Docs That Rock

One Other Thing to Note in Variety Last week

That Variety article on music docs had one other interesting part well known to music documentarians: the brutal cost of music licensing. This fact alone makes music documentaries more of a highwire act than the typical doc because of a filmmaker has be an equally good wooer of licensees like music publishers, record labels and of course stars.

The article cites a cool film has been making the film festival rounds called The Wrecking Crew about the L.A. session musicians who played behind acts like the Beach Boys and Sonny and Cher. Director Denny Tedesco spent more than 12 years making the film. But it still hasn’t found distribution in part because of the “low- six-figure licensing fees” for more than 130 song parts used. (This could represent a tenth to a half of a music doc’s budget.) The article says:

Tedesco stresses the labels and publishers have agreed to let their music be used at a discounted rate, “but we’re still trying to raise the money for that,” he says. Otherwise, he fears his labor of love is “dead in the water.”

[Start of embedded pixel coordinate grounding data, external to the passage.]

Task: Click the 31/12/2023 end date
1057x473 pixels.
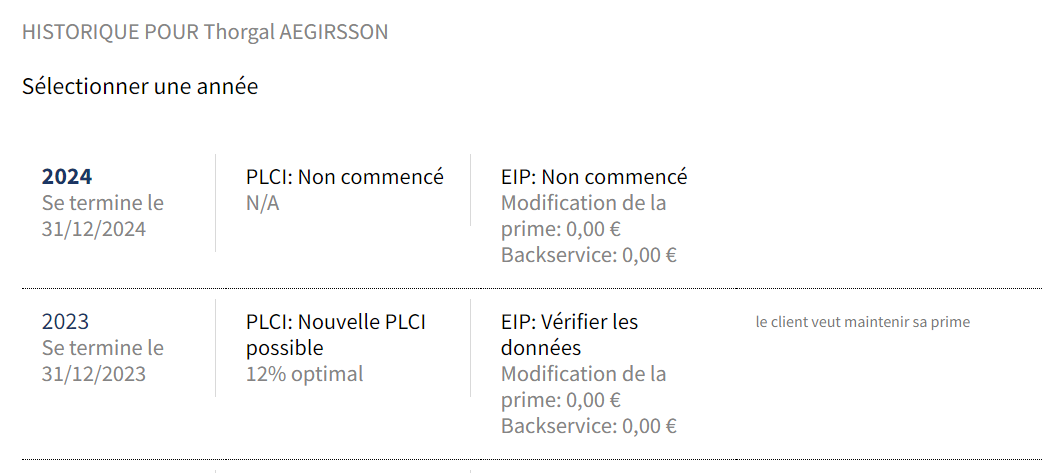Action: pos(94,375)
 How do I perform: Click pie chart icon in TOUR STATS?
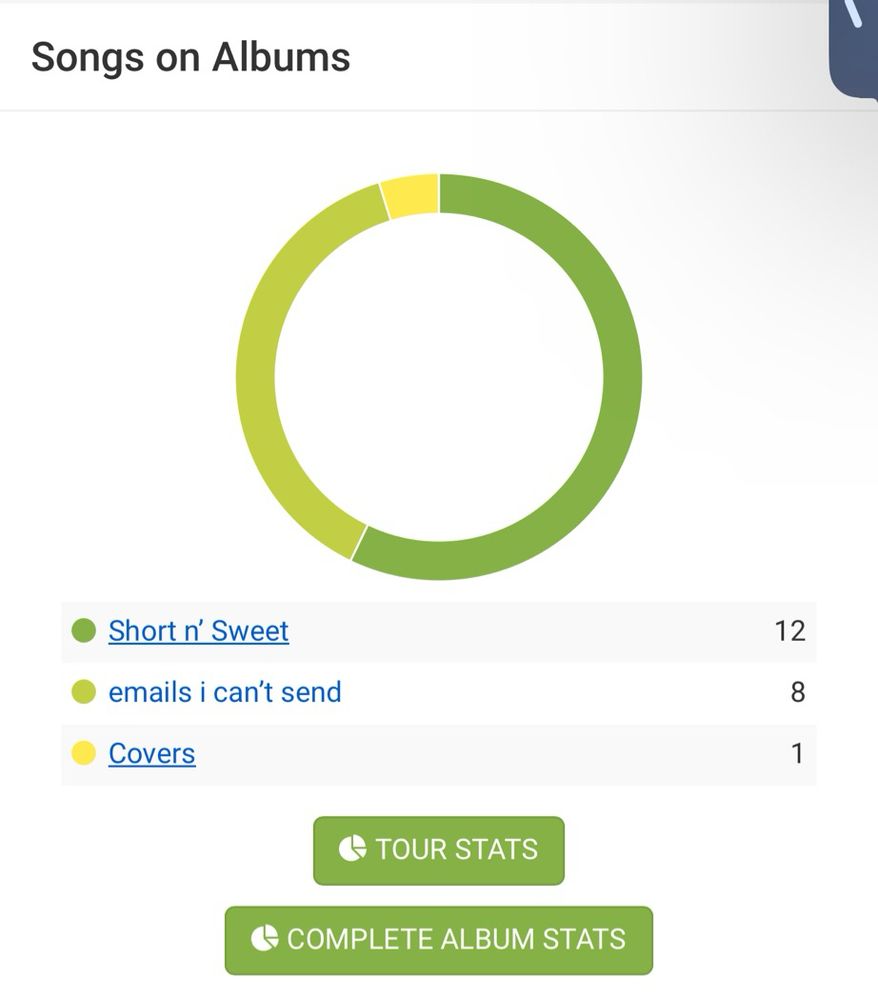[352, 849]
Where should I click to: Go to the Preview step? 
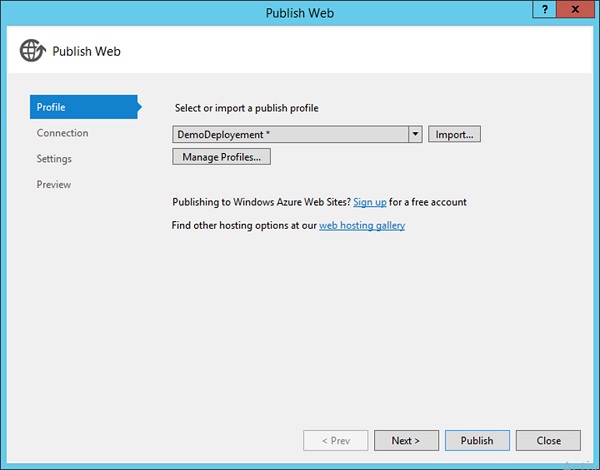54,185
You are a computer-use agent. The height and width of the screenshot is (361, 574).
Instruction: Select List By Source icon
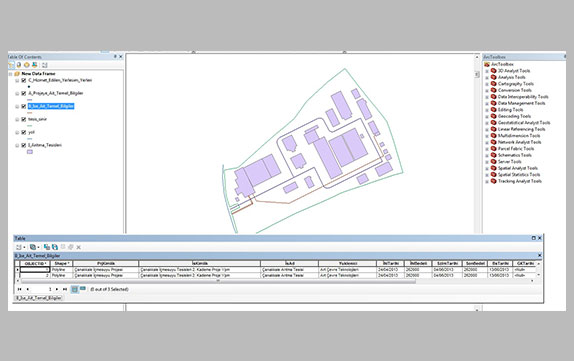click(x=19, y=65)
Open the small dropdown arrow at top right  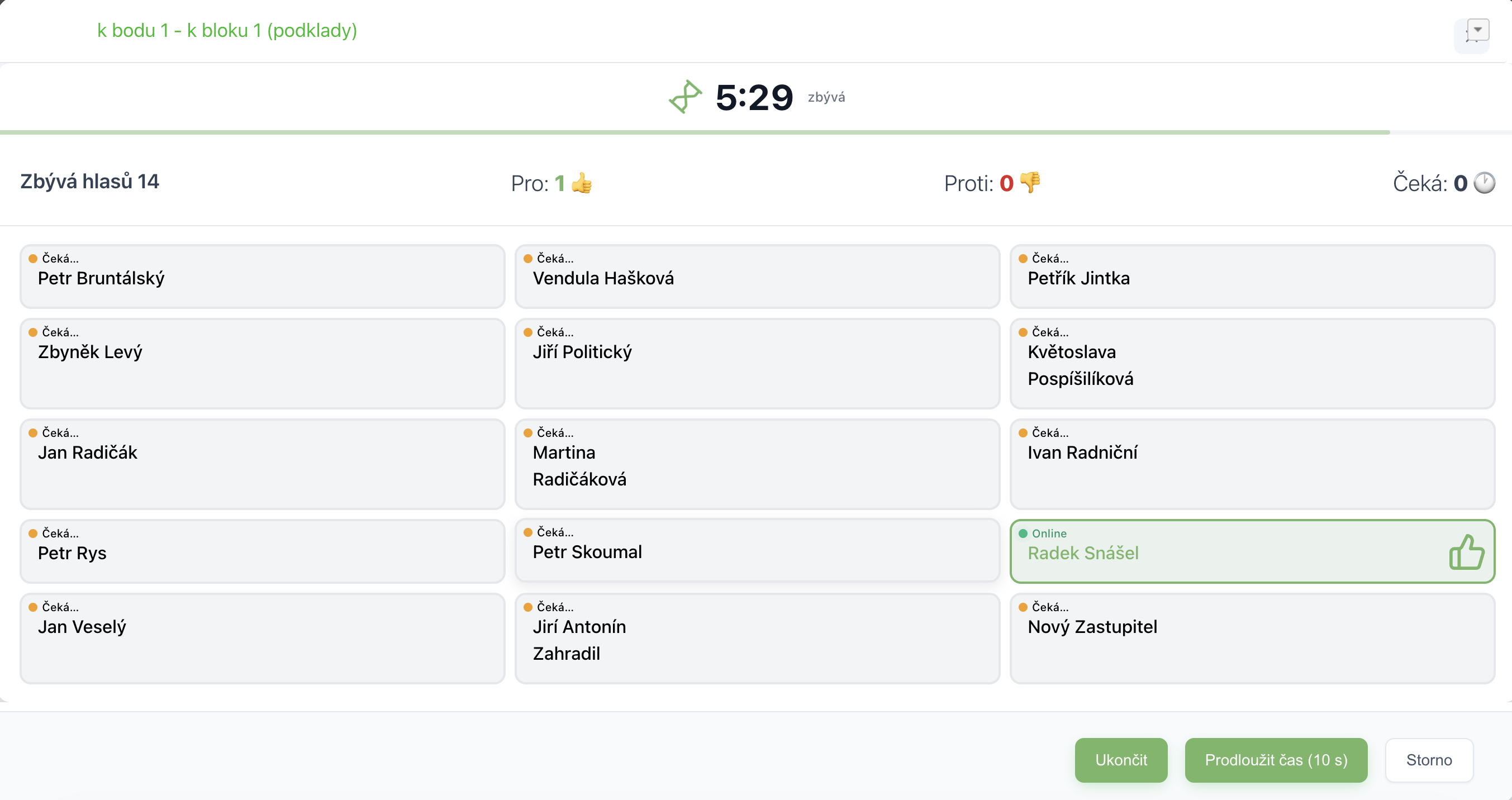pyautogui.click(x=1477, y=30)
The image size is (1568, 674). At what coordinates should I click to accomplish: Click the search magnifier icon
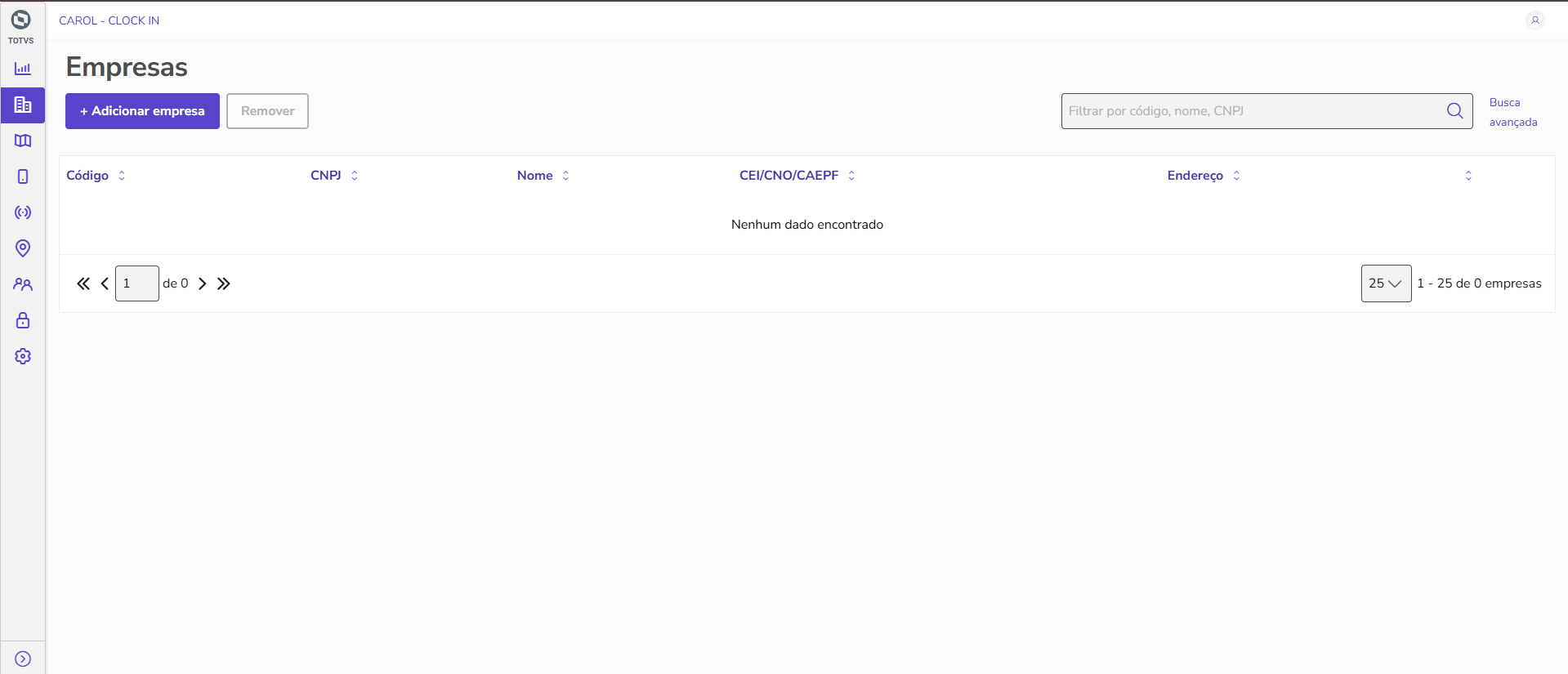pos(1454,111)
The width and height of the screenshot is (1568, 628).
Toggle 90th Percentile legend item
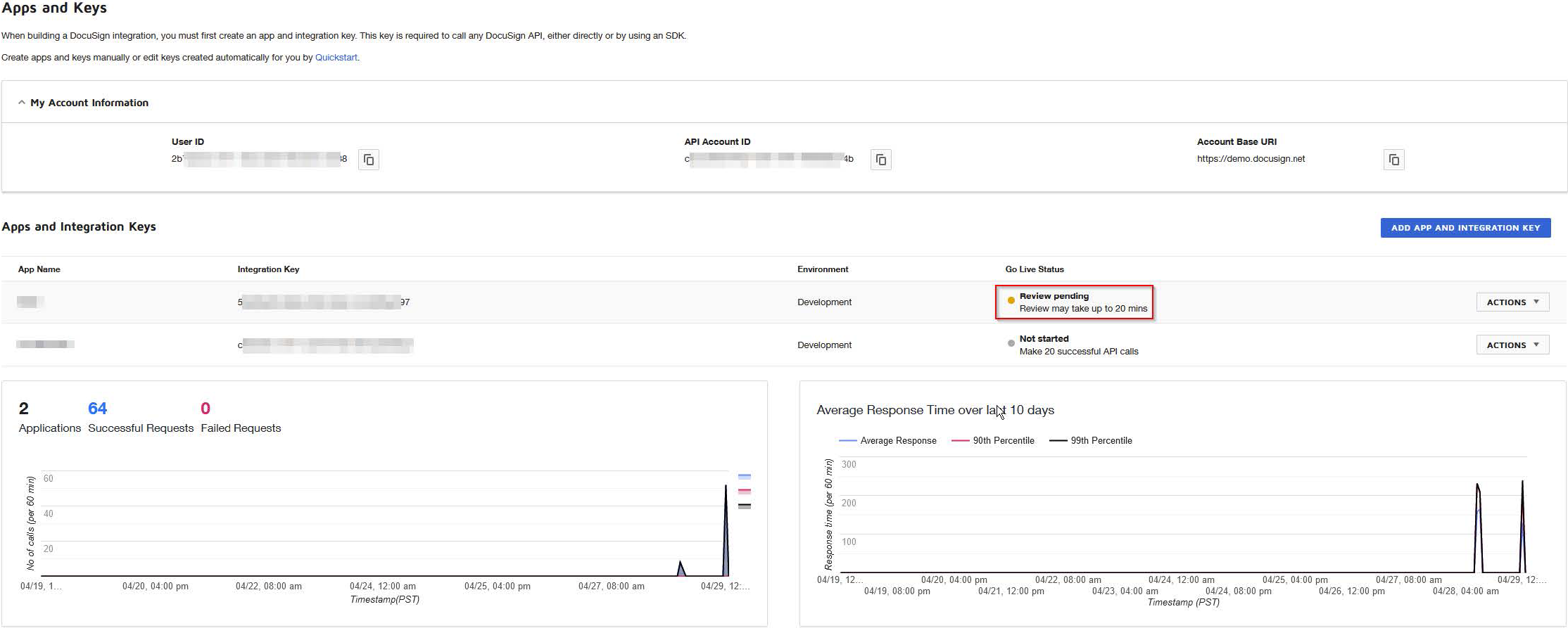click(x=993, y=441)
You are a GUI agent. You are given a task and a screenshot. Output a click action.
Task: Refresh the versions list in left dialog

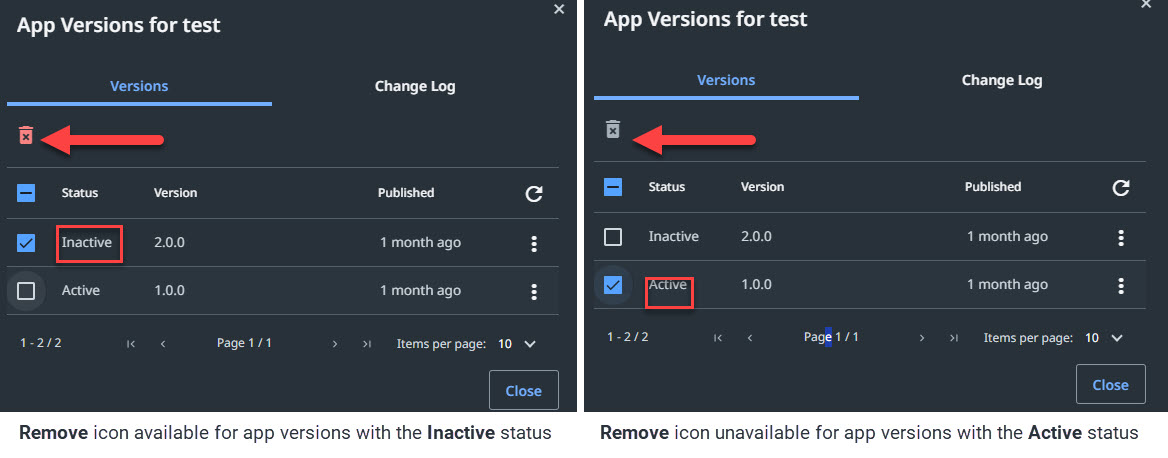click(x=534, y=194)
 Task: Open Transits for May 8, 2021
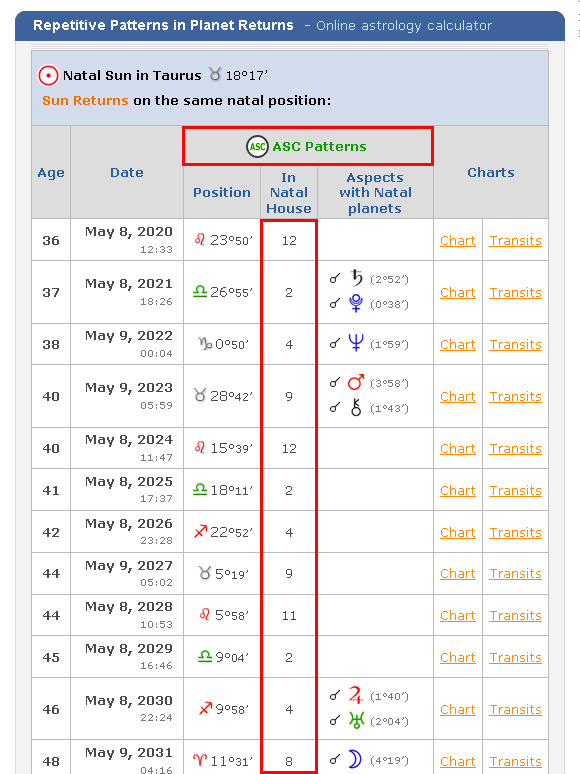tap(515, 293)
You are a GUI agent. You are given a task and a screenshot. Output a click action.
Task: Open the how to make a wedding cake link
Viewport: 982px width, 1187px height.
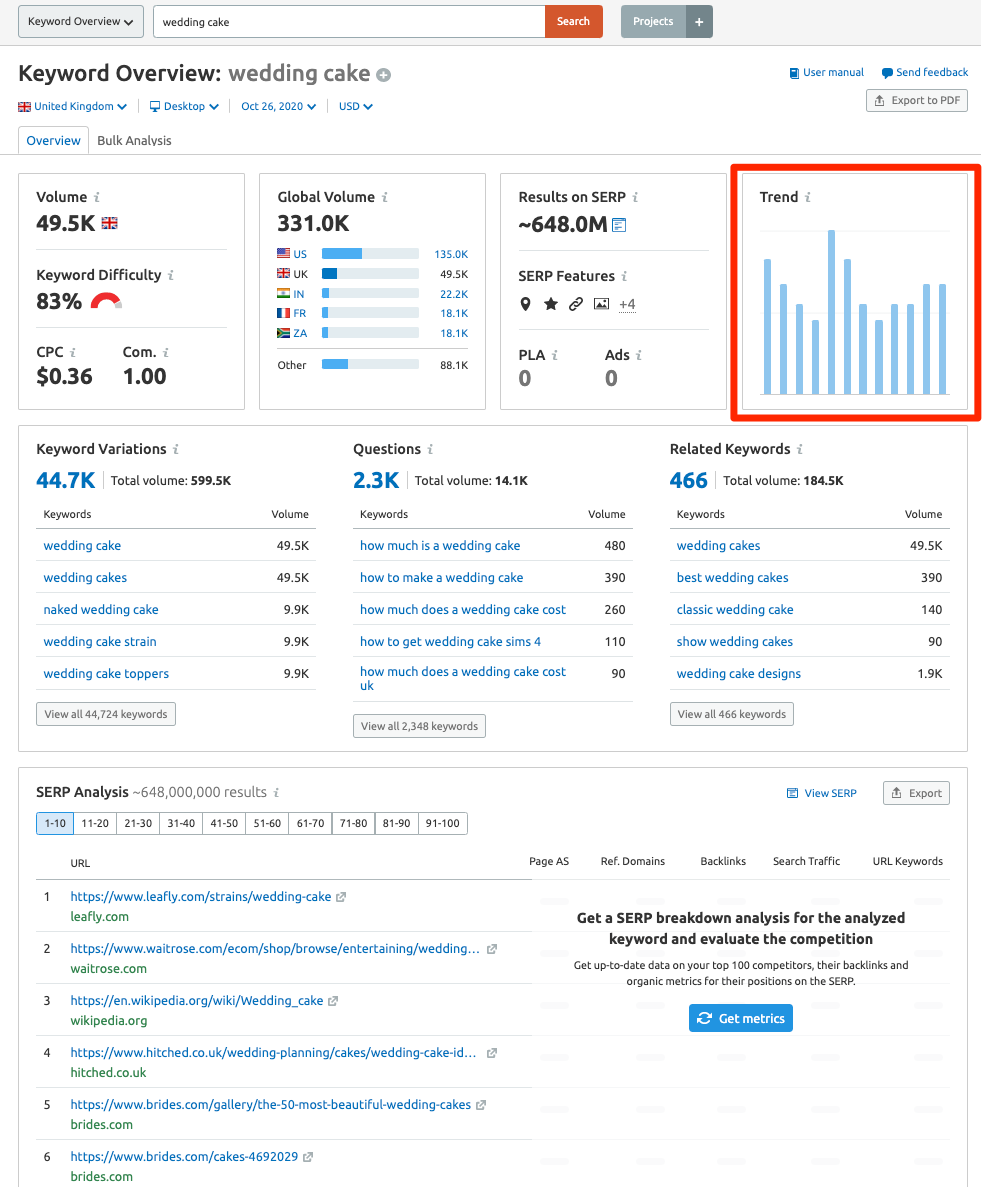(441, 577)
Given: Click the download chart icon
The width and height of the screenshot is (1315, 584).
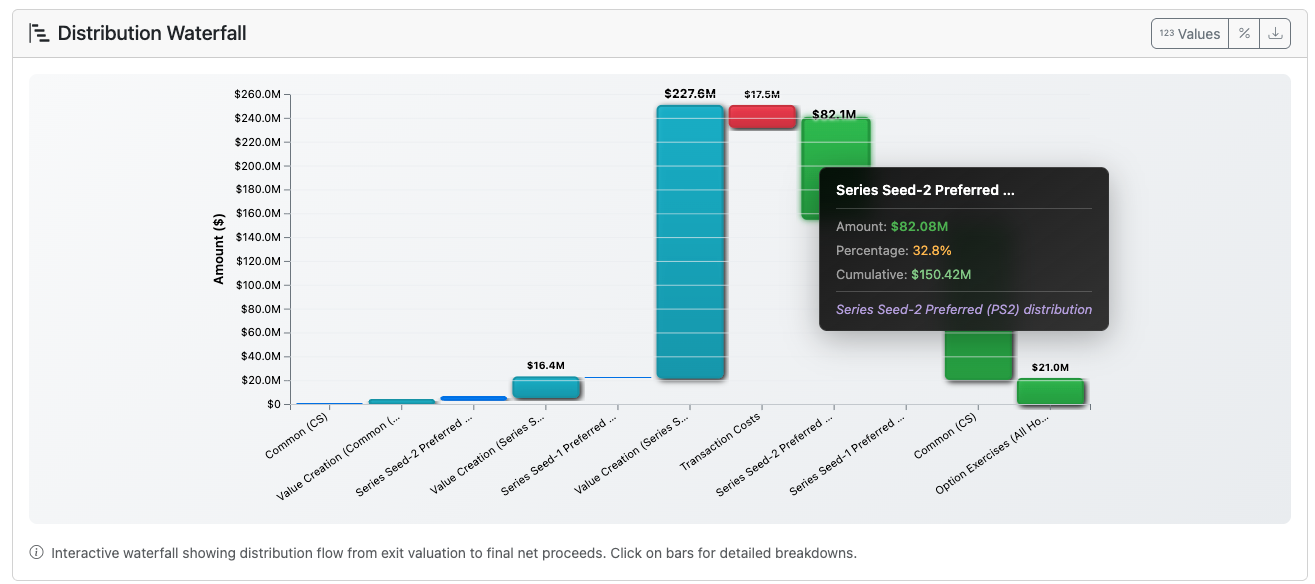Looking at the screenshot, I should (x=1274, y=32).
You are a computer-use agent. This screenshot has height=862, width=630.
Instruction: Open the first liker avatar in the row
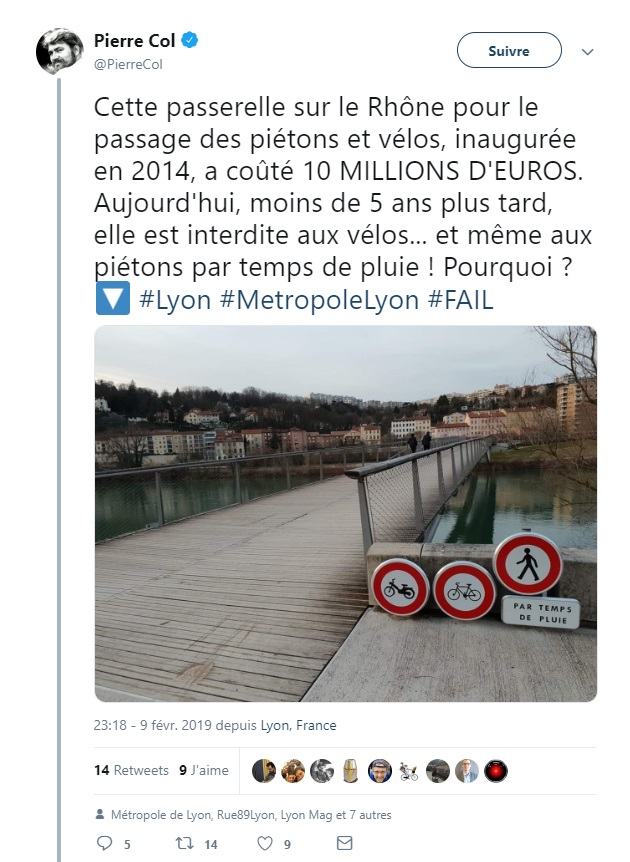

“We’re only interested if (the project) is completely done,” concurs Tom Bernard, Sony Pictures Classics co-president and co-founder. “Come to us pre-cleared and everything taken care of.”

That’s why I’m big fan of compulsory licenses for documentaries, where there is a federally mandated rate that filmmakers can pay to use music, without torturous negotiations or exorbitant fees. (It’s the same system the radio business uses to pay publishers though oddly they don’t copyright holders (labels and sometimes artists.)) I’ll bore about this more fully in a future post.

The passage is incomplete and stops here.